Policymakers at the Federal Reserve increased their target overnight interest rate to over 5% last week and indicated they will take a wait-and-see approach from here to evaluate whether they have done enough to bring inflation under control. The fed funds rate is now above most measures of inflation for the first time since 2019; however, in real, inflation-adjusted terms, the Fed’s target rate remains historically low unless inflation continues to fall relatively swiftly in the coming months. 


The Fed is looking for financial conditions to tighten further naturally from here with policymakers expecting the fed funds rate to be about 1.5% above falling core PCE inflation by the end of the year (which would still be well below where the real fed funds rate peaked in 2000 or 2007).  If inflation does not fall as forecasted, nominal rates will likely not have peaked after all. 


The strong labor market may complicate the Fed's contemplative pause.
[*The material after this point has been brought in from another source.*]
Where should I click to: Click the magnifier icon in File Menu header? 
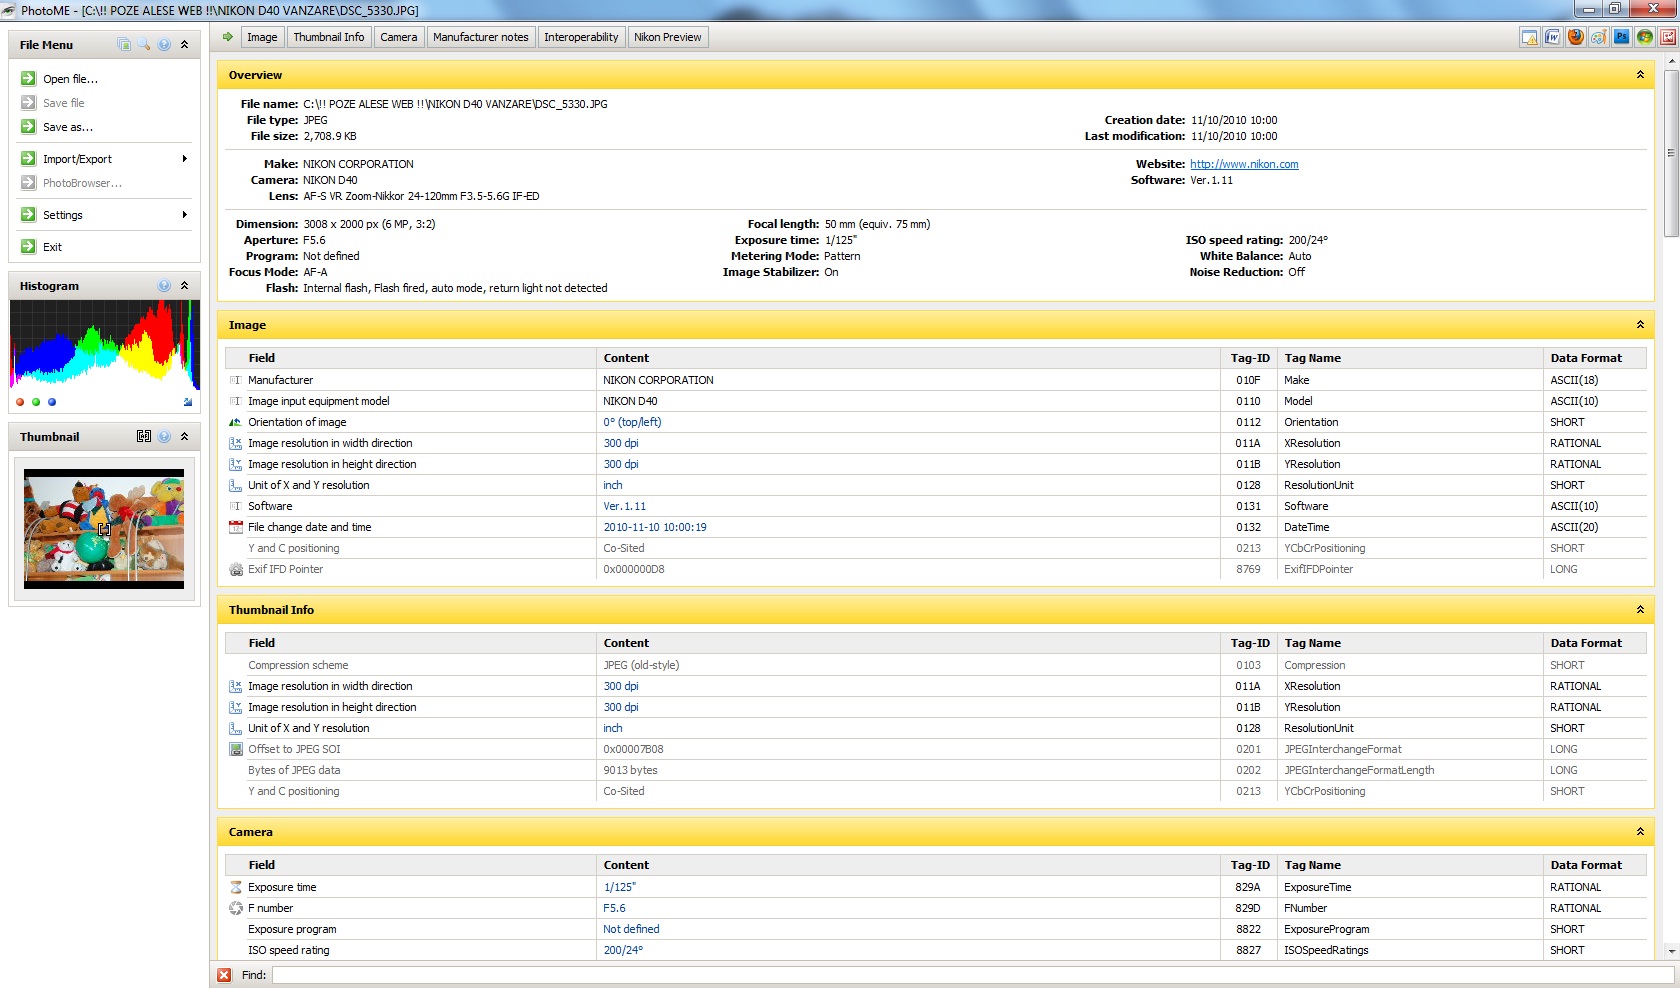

The unemployment rate fell back to the multi-decade low of 3.4% in April and has been below 4% for more than a year which has added to inflationary pressures. Unemployment often does not start to increase until several months after the Fed has stopped raising rates. But for policymakers hoping to be done with rate increases, it would be helpful for the imbalances in the labor market to start moderating sooner rather than later (ideally via a glorious soft landing of more folks joining the workforce than a big decline in employment).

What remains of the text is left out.